**RECORDS FOR THE EXERCISE**
==========
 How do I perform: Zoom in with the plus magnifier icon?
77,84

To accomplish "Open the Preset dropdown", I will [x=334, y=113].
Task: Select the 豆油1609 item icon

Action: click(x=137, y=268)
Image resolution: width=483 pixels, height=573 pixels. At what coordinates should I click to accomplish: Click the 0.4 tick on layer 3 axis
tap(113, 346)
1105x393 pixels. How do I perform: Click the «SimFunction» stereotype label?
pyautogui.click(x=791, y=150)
==========
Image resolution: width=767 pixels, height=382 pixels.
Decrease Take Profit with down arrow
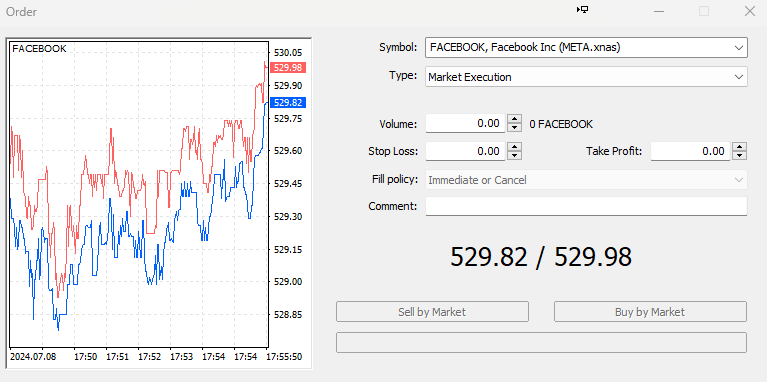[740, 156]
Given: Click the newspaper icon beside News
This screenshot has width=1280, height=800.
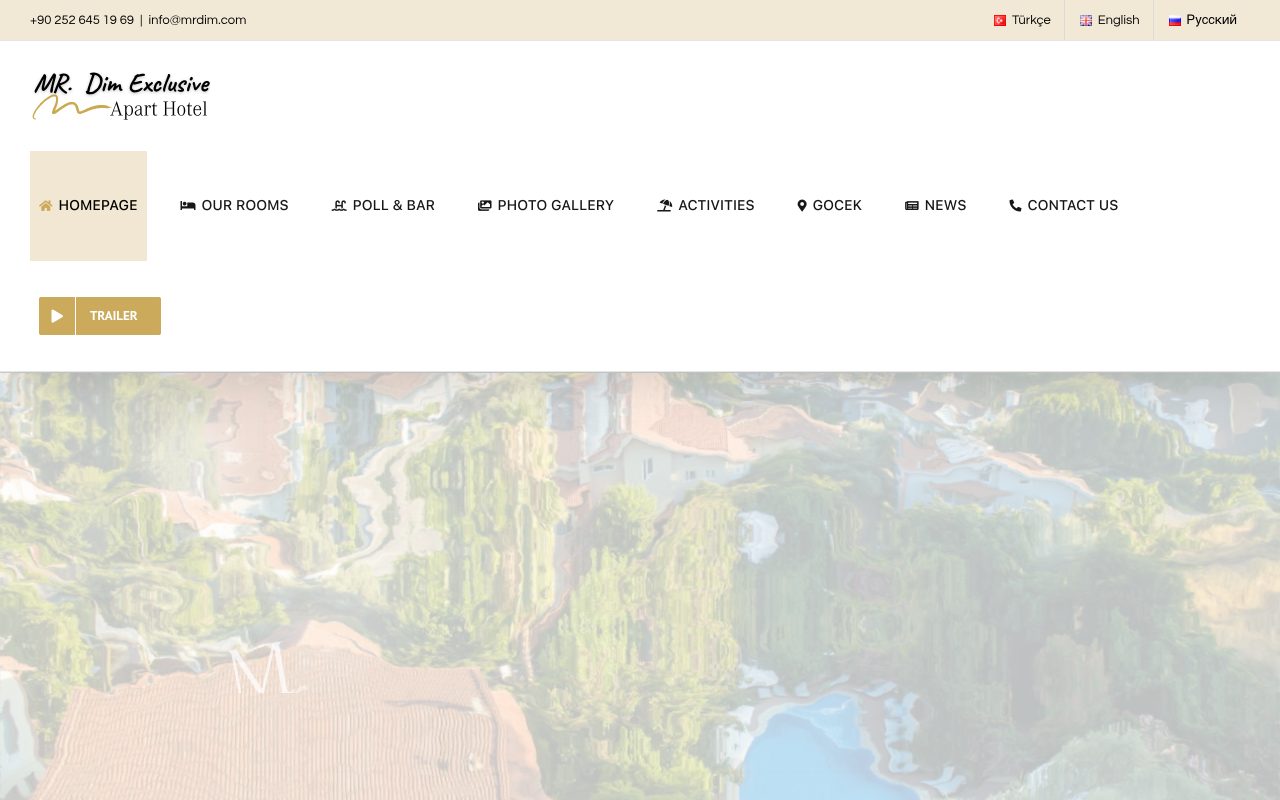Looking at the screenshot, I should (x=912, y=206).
==========
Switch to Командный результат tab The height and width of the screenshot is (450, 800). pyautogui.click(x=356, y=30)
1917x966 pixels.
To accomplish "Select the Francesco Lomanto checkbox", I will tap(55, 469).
==========
**EXERCISE DESCRIPTION**
Every line holding the word "will" should be copied out of the records above.

**OUTPUT FOR THIS TASK**
To accomplish "Open the Preset dropdown", I will [x=334, y=113].
To accomplish "Select the Francesco Lomanto checkbox", I will tap(55, 469).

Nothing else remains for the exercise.